According to research, you should take your shower between 30 and 60 minutes before bedtime to allow time for this cooling effect to happen.
The Egyptian Method has become the latest bed cooling craze on the internet and is a low tech way to keep cool at night naturally.
According to its fans, the Egyptian Method is a traditional way to stay cool at high in hot weather.
It is extremely simple to do; mainly, you run a blanket or towel under the cold tap and sleep underneath it.
According to many people who have tried it, the experience is a strange one. The weight of the wet material is hefty, and it creates a clammy sensation that is very disturbing and uncomfortable.
The Egyptian Method does not have a good success rate, and after sticking it out for around half an hour, many people appear to have just given up!
How to Keep Your Room Cool - Even If You Don't Have Air Conditioning.
Cooling down your room may seem impossible if you don't have air conditioning. But there are some simple tricks you can do, which may help.
- Keep The Windows Open At Night.
- Turn Off Lights, Electrical Equipment And Computers
- Keep The Windows Closed And The Curtains Pulled Throughout The Day
- Use A Fan
- Hang A Wet Sheet Over Your Window.
- Avoid Using The Oven
- Give Up And Go Downstairs To Sleep!
Leave your windows open at night, so you can benefit from any cross breeze and get some cool night air into your room
If bugs or creepy crawlies are an issue, consider fixing a net to the open windows or simply pull the curtains or shutters and ensure your lights are off. That way, any bugs moths or mosquitoes will not be attracted to the light.
Keeping the lights off will also make your room feel cooler.
Light bulbs give off heat so if you are running a lot of lighting in your room, switching some of these off will make your room feel cooler.
Switching to LED bulbs will also reduce the temperature as well as decrease output and electricity bills.
Computer screens and laptops can also add to heat so switch them off once you have finished using them.

*What is needed*: In the article on keeping cool at night, list every tip given in the bulleted list under "How to Keep Your Room Cool - Even If You Don't Have Air Conditioning." The rows that follow have no connection to the text above.

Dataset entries
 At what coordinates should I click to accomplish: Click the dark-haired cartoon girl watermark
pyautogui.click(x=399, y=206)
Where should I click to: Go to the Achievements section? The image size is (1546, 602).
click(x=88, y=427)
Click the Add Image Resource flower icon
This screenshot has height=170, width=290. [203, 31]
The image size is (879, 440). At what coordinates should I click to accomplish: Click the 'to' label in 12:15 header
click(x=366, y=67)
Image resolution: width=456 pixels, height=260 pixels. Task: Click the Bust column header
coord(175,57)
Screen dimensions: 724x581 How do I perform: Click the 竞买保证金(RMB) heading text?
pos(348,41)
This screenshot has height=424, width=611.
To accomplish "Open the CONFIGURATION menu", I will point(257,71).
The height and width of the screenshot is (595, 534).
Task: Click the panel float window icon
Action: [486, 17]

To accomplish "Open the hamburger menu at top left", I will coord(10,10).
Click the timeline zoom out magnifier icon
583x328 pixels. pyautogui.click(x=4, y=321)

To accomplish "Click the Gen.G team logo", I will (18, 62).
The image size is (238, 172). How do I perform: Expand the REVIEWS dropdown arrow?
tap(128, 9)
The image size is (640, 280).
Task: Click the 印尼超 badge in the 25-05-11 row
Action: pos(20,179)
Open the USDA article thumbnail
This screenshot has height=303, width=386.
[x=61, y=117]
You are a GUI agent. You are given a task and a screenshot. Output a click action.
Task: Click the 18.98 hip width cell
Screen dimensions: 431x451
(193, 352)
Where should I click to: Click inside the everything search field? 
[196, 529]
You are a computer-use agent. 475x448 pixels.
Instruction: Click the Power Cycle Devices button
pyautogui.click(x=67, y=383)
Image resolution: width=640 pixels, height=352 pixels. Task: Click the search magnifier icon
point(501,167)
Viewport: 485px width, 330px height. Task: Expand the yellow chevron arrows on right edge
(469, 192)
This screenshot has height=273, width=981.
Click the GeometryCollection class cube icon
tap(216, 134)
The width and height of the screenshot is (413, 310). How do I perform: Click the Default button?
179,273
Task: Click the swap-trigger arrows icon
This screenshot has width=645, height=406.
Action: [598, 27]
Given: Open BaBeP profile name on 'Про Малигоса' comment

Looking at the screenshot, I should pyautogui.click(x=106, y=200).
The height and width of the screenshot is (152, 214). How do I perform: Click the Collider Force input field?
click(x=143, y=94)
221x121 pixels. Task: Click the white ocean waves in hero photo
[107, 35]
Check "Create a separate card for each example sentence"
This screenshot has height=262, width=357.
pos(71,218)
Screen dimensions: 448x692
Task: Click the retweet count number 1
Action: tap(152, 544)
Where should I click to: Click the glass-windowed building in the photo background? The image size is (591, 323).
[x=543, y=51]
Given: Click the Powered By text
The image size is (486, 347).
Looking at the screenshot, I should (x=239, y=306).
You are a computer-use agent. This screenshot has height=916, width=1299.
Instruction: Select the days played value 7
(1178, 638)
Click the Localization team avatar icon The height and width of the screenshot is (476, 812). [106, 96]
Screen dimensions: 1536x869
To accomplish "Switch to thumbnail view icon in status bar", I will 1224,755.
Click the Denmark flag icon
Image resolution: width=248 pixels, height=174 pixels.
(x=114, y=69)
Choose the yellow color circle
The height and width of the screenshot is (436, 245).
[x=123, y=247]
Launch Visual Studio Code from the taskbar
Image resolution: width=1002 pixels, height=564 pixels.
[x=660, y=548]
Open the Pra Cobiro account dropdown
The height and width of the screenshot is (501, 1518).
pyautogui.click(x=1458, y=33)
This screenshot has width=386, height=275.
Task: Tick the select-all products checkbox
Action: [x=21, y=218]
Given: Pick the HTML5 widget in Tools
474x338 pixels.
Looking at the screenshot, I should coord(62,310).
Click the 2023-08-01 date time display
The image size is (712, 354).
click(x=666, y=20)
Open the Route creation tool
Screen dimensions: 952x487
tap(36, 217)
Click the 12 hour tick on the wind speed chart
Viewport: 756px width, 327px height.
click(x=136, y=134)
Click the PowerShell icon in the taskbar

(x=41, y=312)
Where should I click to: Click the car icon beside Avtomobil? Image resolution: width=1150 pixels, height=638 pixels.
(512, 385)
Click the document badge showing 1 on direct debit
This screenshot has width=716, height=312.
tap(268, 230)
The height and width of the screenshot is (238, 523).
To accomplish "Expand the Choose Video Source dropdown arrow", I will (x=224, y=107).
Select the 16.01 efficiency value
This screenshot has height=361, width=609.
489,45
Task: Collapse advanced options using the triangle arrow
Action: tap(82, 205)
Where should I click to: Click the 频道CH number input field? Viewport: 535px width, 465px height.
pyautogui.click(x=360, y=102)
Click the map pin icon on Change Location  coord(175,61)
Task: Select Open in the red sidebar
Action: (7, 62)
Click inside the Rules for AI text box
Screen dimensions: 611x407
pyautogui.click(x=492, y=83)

*Exercise output*:
- Keep The Windows Open At Night.
- Turn Off Lights, Electrical Equipment And Computers
- Keep The Windows Closed And The Curtains Pulled Throughout The Day
- Use A Fan
- Hang A Wet Sheet Over Your Window.
- Avoid Using The Oven
- Give Up And Go Downstairs To Sleep!